DATA LISTING →
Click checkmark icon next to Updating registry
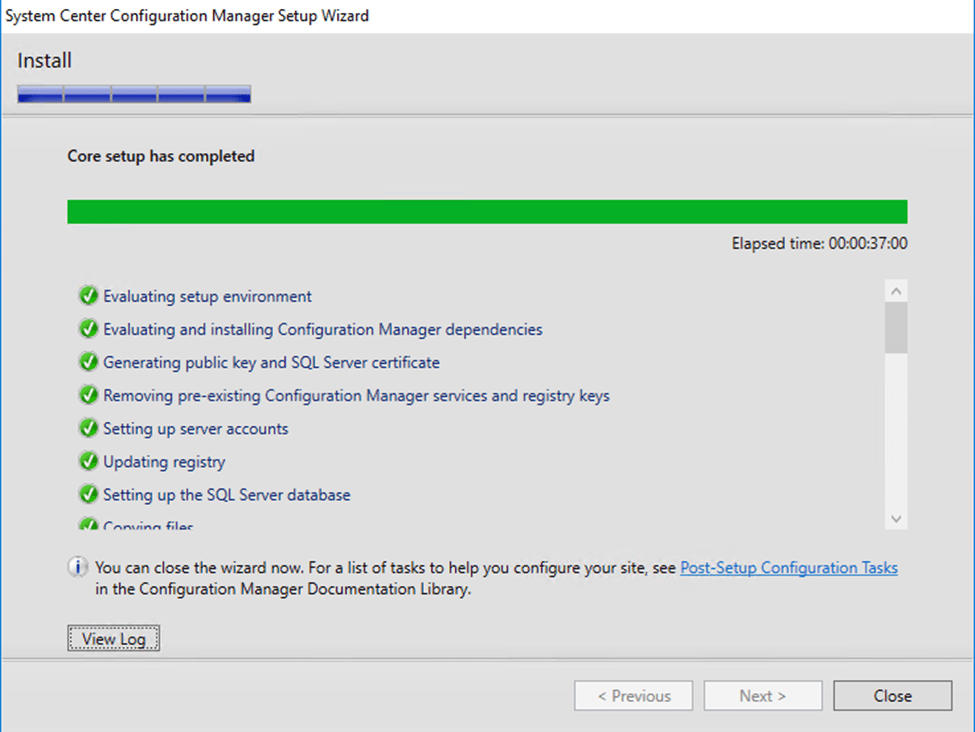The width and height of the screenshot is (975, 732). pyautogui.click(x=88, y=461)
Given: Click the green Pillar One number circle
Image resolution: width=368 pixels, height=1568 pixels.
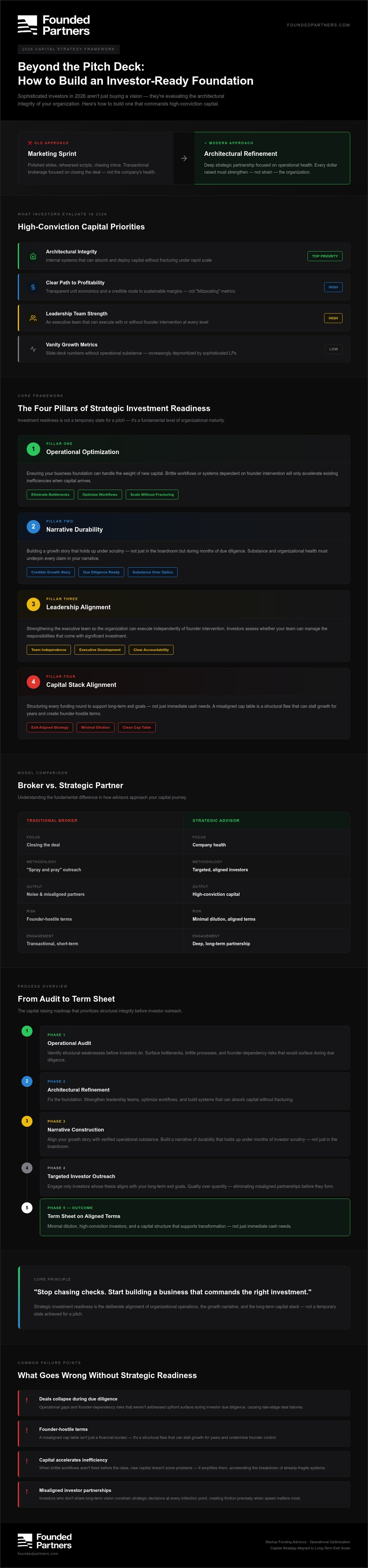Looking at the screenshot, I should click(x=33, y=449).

---

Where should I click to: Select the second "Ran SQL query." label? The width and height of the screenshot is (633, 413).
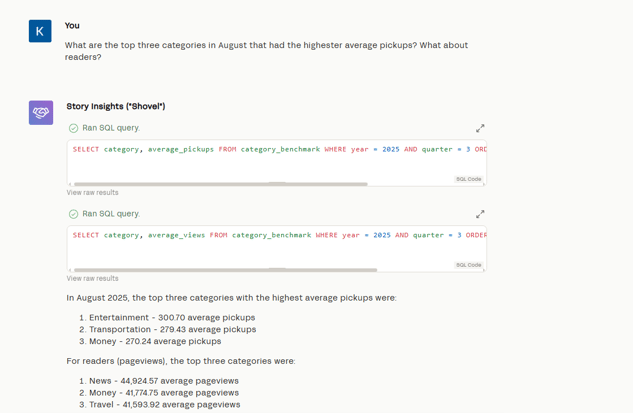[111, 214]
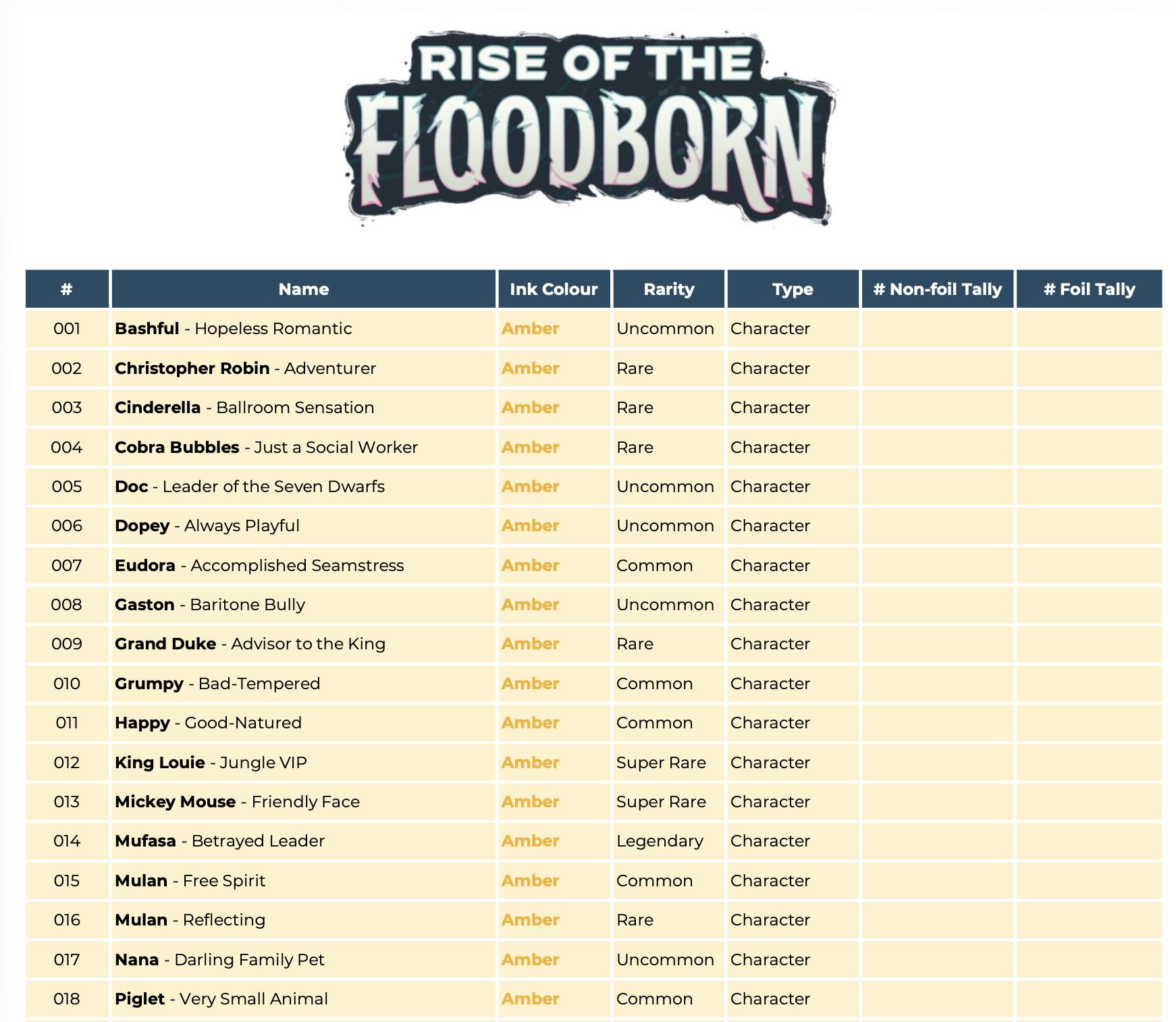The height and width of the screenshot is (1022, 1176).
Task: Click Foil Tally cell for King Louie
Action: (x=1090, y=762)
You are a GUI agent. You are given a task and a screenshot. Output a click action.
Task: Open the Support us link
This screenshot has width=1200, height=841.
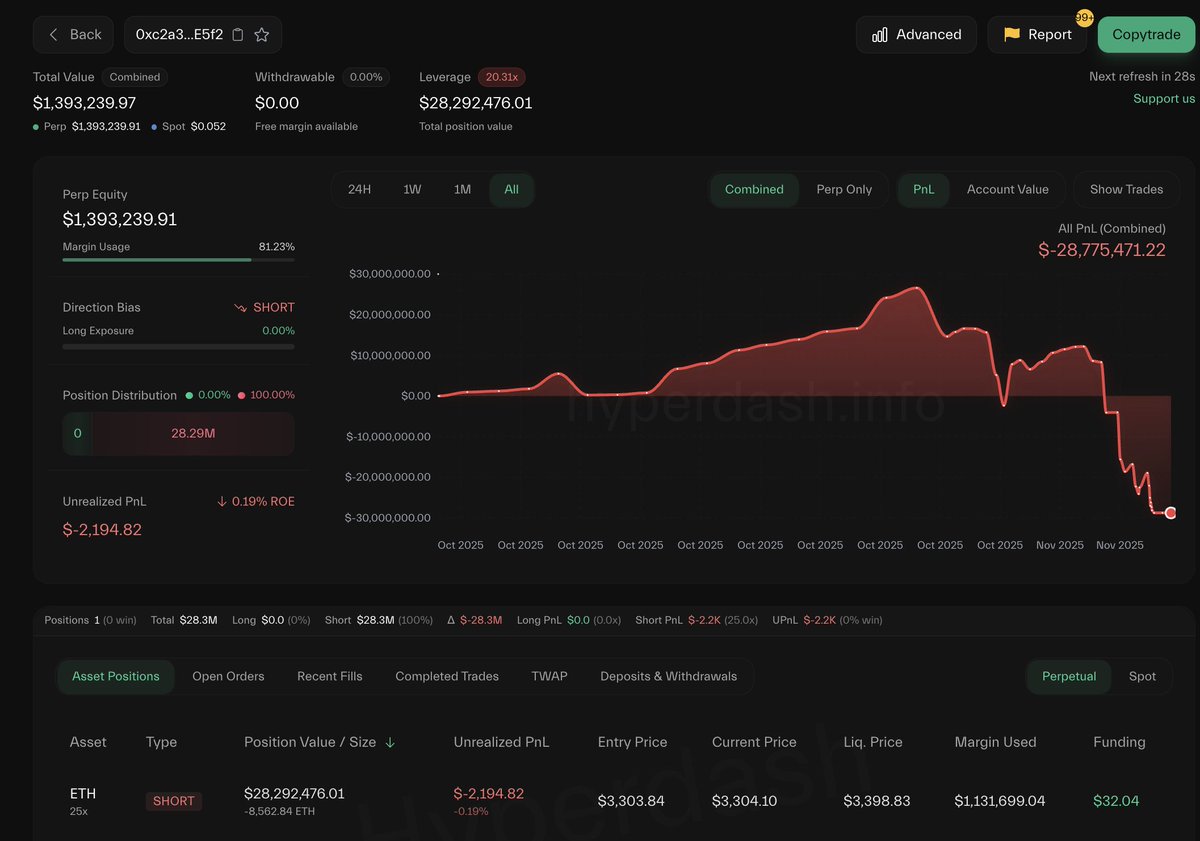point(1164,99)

AIM OF THE TASK → Update the entries from the line containing "Click checkmark icon" down to the line containing "Looking at the", both included, by replacing "Pillar One" with "Pillar Two" and leaving all else unchanged. Omit the pictures from your answer.

OUTPUT →
Click checkmark icon next to Updating registry
The width and height of the screenshot is (975, 732). pyautogui.click(x=88, y=461)
Given: Click the green Pillar Two number circle
Image resolution: width=368 pixels, height=1568 pixels.
Looking at the screenshot, I should click(x=33, y=449).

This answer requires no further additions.